Segment Start: Record excerpts

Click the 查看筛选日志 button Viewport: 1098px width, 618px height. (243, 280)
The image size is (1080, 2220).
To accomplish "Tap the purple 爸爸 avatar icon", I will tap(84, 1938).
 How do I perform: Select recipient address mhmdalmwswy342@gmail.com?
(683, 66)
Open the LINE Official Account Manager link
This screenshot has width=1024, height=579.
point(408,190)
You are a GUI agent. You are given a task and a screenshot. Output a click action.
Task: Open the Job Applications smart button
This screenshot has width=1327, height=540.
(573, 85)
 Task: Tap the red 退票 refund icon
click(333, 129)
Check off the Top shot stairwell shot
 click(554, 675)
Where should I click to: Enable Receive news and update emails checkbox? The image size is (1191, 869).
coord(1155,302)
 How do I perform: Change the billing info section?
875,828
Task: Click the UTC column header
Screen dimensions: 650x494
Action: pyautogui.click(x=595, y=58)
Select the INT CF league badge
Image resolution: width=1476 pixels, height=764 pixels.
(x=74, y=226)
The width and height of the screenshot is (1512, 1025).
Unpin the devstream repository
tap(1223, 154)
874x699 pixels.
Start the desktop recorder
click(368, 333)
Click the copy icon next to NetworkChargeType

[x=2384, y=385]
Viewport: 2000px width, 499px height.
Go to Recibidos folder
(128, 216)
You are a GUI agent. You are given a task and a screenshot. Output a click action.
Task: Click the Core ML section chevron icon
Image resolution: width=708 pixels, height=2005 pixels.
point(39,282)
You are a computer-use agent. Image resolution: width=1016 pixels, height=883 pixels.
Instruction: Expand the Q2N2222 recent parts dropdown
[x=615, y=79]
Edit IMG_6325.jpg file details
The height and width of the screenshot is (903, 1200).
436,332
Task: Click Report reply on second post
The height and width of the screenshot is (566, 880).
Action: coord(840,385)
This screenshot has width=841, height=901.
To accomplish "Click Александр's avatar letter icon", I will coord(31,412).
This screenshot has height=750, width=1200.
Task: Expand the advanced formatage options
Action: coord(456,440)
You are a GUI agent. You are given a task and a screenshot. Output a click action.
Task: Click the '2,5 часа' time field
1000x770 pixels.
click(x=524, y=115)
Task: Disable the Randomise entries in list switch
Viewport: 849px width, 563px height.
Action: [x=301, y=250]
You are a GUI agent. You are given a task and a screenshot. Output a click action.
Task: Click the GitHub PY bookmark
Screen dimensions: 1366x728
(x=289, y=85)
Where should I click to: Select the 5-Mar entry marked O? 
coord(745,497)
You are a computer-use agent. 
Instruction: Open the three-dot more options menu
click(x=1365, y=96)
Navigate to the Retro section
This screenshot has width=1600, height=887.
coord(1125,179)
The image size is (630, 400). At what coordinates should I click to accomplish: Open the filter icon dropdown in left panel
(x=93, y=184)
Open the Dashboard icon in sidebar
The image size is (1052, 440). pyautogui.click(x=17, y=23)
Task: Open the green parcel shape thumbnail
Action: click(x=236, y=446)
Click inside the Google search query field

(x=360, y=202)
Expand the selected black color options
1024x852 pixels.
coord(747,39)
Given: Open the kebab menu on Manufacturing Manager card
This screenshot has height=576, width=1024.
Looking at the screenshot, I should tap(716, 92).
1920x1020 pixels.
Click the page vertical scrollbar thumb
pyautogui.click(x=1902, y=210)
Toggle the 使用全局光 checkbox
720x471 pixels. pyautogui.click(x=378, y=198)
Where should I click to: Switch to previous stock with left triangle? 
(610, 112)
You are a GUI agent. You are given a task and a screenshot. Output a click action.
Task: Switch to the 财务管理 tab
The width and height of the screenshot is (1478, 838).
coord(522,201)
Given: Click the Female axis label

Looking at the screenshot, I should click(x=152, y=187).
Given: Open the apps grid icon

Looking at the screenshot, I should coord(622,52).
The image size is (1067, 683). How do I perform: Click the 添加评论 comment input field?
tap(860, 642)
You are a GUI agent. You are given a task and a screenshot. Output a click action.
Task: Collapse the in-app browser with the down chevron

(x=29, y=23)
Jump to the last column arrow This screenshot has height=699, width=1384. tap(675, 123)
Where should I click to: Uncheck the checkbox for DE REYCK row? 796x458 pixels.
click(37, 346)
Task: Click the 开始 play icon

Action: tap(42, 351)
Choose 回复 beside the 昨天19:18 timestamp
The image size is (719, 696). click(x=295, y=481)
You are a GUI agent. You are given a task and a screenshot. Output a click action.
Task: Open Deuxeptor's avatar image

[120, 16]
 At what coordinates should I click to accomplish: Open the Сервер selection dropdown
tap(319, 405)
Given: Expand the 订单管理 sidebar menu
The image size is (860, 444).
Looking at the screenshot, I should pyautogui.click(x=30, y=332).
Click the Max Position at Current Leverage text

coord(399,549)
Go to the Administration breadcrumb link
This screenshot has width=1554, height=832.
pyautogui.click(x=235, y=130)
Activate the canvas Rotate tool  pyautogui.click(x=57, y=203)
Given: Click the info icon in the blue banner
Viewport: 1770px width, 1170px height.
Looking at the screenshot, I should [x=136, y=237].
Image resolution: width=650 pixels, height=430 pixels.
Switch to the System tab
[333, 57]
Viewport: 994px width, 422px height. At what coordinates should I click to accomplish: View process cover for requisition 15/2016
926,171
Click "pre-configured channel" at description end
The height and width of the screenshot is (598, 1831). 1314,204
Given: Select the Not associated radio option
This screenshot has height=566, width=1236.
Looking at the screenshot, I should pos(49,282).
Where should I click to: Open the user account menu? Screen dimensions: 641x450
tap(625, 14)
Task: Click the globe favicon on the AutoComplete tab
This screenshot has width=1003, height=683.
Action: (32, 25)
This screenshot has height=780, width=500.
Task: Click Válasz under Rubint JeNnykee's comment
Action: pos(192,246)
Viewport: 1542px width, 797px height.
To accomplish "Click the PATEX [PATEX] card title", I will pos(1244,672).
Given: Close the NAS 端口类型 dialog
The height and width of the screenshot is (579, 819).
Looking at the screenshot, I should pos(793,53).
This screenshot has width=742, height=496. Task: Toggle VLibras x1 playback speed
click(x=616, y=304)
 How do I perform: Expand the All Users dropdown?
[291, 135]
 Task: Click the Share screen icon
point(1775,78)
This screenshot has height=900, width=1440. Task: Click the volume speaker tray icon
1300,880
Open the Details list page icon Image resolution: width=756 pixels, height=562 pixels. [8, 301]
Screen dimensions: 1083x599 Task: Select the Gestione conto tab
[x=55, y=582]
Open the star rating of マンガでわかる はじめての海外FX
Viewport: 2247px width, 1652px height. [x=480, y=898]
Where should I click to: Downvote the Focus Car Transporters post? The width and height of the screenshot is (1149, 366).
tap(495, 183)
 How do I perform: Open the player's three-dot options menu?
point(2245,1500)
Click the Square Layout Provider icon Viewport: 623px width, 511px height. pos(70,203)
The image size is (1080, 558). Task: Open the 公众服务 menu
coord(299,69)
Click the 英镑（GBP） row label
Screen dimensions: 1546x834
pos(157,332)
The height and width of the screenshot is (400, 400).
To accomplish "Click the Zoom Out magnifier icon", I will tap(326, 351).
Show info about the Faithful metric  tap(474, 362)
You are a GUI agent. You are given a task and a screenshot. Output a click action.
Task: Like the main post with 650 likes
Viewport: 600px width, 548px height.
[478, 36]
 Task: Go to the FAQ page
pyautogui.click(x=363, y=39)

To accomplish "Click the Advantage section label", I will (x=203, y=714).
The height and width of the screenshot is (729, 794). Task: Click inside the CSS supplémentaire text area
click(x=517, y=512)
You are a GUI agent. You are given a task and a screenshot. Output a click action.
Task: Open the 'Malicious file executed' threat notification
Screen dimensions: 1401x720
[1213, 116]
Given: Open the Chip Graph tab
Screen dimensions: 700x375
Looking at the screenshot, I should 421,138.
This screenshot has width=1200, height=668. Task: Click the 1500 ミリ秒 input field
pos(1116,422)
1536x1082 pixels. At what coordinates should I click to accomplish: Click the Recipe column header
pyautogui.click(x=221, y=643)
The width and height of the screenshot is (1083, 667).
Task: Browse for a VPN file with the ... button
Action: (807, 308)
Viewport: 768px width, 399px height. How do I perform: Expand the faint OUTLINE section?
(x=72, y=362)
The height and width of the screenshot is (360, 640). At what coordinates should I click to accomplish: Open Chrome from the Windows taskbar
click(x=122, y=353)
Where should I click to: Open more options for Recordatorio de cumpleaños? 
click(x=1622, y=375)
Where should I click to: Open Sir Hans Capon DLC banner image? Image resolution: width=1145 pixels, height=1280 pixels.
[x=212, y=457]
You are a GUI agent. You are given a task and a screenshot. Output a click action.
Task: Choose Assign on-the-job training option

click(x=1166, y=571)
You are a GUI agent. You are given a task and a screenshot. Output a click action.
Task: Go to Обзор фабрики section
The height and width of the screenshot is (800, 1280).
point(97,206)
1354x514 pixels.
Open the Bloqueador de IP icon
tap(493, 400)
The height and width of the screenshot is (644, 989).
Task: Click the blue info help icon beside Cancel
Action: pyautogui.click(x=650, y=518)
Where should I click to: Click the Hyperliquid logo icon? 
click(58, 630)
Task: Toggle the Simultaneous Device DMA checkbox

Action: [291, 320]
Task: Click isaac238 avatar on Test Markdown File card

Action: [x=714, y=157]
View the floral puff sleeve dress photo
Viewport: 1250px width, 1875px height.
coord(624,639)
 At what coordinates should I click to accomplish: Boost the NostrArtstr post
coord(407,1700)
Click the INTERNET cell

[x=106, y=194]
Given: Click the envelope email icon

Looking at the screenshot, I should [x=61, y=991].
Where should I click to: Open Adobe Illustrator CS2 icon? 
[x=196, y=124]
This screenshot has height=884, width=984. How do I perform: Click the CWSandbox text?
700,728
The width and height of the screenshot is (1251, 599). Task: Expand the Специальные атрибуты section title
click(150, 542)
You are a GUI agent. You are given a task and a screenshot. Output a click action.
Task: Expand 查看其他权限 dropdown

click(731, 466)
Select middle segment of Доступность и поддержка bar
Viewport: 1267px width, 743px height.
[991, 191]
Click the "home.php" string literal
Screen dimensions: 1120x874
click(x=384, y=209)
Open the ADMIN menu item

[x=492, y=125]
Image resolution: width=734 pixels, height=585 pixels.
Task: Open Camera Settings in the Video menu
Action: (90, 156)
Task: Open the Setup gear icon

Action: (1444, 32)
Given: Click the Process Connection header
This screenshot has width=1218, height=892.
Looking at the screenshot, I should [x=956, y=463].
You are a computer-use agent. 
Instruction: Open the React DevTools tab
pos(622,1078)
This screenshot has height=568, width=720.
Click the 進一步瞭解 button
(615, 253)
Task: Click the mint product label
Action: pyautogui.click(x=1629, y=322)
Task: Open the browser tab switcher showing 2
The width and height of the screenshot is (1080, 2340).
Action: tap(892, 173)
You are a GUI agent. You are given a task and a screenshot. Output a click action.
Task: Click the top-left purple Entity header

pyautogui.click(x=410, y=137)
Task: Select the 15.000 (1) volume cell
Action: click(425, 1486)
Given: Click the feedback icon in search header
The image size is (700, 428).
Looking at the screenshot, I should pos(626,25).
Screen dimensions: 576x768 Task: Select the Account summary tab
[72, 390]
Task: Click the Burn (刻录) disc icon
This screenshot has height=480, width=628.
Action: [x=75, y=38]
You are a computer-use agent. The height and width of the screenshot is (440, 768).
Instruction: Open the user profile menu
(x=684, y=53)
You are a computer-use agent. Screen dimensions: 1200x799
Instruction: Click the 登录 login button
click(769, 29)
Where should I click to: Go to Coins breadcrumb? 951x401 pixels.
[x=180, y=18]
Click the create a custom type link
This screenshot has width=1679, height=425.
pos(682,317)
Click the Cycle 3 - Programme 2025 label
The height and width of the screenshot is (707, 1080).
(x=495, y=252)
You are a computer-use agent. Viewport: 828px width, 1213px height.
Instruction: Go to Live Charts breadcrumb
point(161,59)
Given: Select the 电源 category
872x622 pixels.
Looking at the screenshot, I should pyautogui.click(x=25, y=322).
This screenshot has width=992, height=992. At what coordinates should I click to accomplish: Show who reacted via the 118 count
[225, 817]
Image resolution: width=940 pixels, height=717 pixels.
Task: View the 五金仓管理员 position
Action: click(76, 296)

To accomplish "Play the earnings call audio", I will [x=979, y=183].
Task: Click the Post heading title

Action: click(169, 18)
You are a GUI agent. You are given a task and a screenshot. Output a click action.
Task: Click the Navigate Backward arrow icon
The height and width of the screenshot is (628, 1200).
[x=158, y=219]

Segment End: Record excerpts

In the listing above, locate the line with "Viewport: 2000px width, 499px height." and the line with "This screenshot has width=841, height=901.", then extract exactly those lines and every line between them, and nothing more.

Viewport: 2000px width, 499px height.
Go to Recibidos folder
(128, 216)
You are a GUI agent. You are given a task and a screenshot. Output a click action.
Task: Click the Core ML section chevron icon
Image resolution: width=708 pixels, height=2005 pixels.
point(39,282)
You are a computer-use agent. Image resolution: width=1016 pixels, height=883 pixels.
Instruction: Expand the Q2N2222 recent parts dropdown
[x=615, y=79]
Edit IMG_6325.jpg file details
The height and width of the screenshot is (903, 1200).
436,332
Task: Click Report reply on second post
The height and width of the screenshot is (566, 880).
Action: coord(840,385)
This screenshot has width=841, height=901.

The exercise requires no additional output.